Yazısında Astana diplomasisindeki son gelişmeler ışığında tarafların buna yüklediği anlamı, Esed rejiminin tutumu, PYD/PKK’nın konumunu değerlendiren Kenan Alpay kısa ve orta vadede İdlib özelinde Suriye halkı ve Türkiye’yi bekleyen tehlikelere dikkat çekiyor.
Ayrıca Rusya Dışişleri Bakanı Sergey Lavrov’un Münih’teki Güvenlik Konferansı’nda yaptığı İdlib’de Esed’in rızasını da alarak güvenli bölge oluşturulacağı ve Türkiye ile Rusya’nın burada ortak devriye atacağı açıklamasını değerlendiren Kenan Alpay, “Askeri konsepti Rusya mı ısmarlayacak?” sorusunu soruyor.

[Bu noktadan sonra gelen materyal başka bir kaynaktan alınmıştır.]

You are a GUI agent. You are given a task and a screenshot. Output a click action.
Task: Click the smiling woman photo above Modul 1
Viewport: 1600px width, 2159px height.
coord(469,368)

Kenan Alpay’ın yazısının bu konu ve soruyla ilgili kısmı şöyle:
Astana Süreci ilerledikçe Rusya’nın havadan, Esed rejiminin karadan saldırıları gün gün artıyor mesela. İdlib’in içinde bombalı araçlarla yapılan saldırılarla bölge daha bir güvensiz hale getiriliyor. Uyduruk görüntü ve haberler eşliğinde Heyetü Tahrir’i Şam’ı PKK-PYD’yle ve IŞİD’le işbirliği yapan bir terör örgütü olarak sunma gayretleri artıyor mesela. Çünkü Rusya ve İran, tıpkı Amerika gibi ısrarlı bir biçimde Türkiye’yi Fırat’ın doğusunda PKK-PYD’ye karşı değil de İdlib’de HTŞ’ye karşı askeri operasyonlar tertiplemek üzere sıkıştırıp duruyor. Adana Mutabakatı Amerika’ya karşı kullanılacak bir koz gibi gözükürken esasen günden güne Rusya’ya karşı Türkiye’nin zaafını ve bağımlılığını artıran yıkıcı bir tuzağa dönüşüyor.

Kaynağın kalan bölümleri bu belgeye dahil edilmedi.